La Coca Cola ai Mondiali di calcio in Messico? È un problema di salute pubblica

Il brand più famoso al mondo è lo sponsor ufficiale dell'evento, che verrà disputato anche nel Paese latinoamericano, primo consumatore al mondo della bibita. Si annunciano campagne pervasive di marketing, in uno Stato dove i decessi legati a diabete e malattie cardiovascolari sono alti. Eppure la questione finora è passata sotto silenzio
May 6, 2026
La Coca Cola ai Mondiali di calcio in Messico? È un problema di salute pubblica
Il cartellone pubblicitario rosso copre l’intera parete di un edificio. Chi ci cammina accanto non alza nemmeno gli occhi: la sua presenza, lì, è abituale. Al centro campeggia una scritta a caratteri cubitali. “Coca Cola”. A Città del Messico, la pubblicità della bibita è pervasiva. Per strada, su camion totalmente dipinti di rosso, nelle vetrine dei negozi. E quest’anno, anche nei campi da calcio. Coca Cola è infatti lo sponsor ufficiale di Campionati mondiali di calcio Fifa 2026, che si giocheranno anche in terra messicana. Normale marketing, viene da dire, se non fosse che il consumo di bevande gassate zuccherate, in Messico, è considerato un problema rilevante di salute pubblica. Non solo: il Paese latinoamericano è anche il primo consumatore al mondo della bibita. Nel 2010, ad esempio, si stimava che il suo consumo fosse uno dei fattori concorrenti al 12% dei decessi per diabete, malattie cardiovascolari e tumori correlati all’obesità, un dato che alcuni considerano sottostimato. Diversi studi hanno mostrato che il consumo regolare incide sul rischio, per gli adulti, di contrarre diabete di tipo 2. Eppure nei supermercati le bibite – Coca Cola in primis – sono esposte in grandi quantità e in alcuni casi anche a prezzi competitivi con quelli dell’acqua.
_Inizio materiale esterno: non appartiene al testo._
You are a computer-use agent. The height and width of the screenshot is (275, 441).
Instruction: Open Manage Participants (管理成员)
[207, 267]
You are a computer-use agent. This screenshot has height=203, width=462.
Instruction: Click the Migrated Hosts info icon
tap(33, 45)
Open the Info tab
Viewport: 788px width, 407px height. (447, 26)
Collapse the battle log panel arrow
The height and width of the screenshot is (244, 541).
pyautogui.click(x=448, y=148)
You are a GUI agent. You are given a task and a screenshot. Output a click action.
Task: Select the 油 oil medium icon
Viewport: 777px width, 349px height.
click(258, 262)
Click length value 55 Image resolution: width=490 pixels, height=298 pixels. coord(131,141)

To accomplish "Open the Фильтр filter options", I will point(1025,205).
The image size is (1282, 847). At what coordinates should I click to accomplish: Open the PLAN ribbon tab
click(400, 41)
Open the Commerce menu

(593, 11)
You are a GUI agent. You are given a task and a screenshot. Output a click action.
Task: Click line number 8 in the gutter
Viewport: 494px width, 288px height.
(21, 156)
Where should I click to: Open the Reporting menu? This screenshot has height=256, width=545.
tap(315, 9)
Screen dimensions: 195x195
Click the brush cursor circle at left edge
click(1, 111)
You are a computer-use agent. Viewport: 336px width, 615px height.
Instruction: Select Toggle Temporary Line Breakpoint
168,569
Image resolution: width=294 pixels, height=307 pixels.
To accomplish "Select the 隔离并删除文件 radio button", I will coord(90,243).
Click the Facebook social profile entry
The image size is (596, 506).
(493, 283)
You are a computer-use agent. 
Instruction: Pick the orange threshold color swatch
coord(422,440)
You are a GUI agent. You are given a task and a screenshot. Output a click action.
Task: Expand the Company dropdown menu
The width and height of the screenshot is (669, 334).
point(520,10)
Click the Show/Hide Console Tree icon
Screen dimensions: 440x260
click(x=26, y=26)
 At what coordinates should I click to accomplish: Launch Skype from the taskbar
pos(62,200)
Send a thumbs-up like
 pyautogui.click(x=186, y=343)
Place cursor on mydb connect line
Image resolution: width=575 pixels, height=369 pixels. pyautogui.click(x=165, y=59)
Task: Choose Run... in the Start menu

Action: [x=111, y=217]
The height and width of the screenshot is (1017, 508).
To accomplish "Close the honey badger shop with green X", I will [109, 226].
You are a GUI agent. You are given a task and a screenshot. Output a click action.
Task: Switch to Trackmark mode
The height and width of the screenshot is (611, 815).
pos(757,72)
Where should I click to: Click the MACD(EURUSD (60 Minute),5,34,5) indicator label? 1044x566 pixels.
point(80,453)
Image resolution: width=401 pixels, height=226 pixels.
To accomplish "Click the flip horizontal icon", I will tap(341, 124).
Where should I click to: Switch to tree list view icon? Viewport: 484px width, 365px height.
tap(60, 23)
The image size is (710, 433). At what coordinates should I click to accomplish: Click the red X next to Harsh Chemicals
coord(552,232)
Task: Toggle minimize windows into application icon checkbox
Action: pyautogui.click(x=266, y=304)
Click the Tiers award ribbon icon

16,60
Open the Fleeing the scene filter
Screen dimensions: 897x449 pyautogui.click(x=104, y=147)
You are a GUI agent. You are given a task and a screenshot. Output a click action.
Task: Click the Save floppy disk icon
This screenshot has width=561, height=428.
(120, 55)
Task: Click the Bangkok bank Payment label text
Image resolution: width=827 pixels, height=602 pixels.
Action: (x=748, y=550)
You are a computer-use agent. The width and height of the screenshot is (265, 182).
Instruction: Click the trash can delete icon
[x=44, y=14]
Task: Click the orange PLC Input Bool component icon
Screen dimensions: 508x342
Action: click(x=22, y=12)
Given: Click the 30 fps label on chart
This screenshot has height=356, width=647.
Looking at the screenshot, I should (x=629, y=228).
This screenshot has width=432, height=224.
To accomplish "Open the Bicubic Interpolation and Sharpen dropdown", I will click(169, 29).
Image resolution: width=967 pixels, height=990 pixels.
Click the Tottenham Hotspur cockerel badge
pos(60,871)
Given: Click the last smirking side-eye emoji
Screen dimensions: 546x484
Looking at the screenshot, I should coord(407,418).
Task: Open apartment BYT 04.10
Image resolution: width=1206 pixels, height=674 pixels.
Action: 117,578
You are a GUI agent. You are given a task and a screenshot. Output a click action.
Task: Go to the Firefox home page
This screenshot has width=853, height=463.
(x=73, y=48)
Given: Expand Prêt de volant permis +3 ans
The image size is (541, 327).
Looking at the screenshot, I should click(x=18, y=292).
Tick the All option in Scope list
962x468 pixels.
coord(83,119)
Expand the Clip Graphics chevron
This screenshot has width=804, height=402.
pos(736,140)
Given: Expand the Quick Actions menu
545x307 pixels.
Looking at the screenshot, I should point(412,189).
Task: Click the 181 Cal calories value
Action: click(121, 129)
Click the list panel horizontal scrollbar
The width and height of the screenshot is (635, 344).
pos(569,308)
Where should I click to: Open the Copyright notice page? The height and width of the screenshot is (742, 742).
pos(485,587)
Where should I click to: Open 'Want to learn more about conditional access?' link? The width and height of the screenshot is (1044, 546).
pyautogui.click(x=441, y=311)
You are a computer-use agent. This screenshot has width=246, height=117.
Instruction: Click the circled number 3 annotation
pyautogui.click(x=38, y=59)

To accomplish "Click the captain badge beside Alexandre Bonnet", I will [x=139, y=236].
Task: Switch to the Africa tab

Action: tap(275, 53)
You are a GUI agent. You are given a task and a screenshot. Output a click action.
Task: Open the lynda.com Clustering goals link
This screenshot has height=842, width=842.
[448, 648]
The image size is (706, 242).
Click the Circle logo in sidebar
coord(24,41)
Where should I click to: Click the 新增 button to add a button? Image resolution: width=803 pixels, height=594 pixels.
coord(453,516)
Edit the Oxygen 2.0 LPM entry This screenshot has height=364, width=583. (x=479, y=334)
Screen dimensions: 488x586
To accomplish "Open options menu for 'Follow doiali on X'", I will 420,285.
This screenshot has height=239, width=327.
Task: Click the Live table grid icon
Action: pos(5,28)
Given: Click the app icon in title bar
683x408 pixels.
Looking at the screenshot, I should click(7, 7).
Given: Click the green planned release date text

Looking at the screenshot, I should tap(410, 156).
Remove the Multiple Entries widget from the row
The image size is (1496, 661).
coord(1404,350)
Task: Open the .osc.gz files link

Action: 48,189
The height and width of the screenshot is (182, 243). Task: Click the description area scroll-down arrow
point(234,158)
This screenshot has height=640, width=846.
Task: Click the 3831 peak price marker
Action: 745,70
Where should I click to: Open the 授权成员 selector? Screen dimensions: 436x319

Negli anni, i governi messicani hanno provato a imporre regole per limitare il consumo di bevande gassate zuccherate, facendo però i conti con il peso economico ed il potere delle multinazionali. Tra le misure adottate dalle Istituzioni messicane, ci sono ad esempio l’aumento di tasse sulle bevande e il divieto di usare personaggi o contenuti attrattivi per i minori nelle loro pubblicità, nel tentativo di ridurre il consumo almeno tra i più piccoli. Per questo la pervasività delle pubblicità di Coca Cola in occasione dei campionati di calcio ha sollevato diverse critiche. La campagna creata appositamente per i Mondiali, "Sintamos Juntos" - secondo i media locali il maggiore investimento pubblicitario nel Paese della multinazionale - è stata condannata da comitati di consumatori locali. E solleva alcune domande: quale deve essere il rapporto tra le politiche pubbliche che vogliono salvaguardare la salute dei cittadini e la pubblicità di prodotti che incidono invece negativamente sulla salute? E quanto, lo spazio pubblico, dove le pubblicità vengono affisse, deve essere responsabile dello stile di vita sano dei suoi cittadini?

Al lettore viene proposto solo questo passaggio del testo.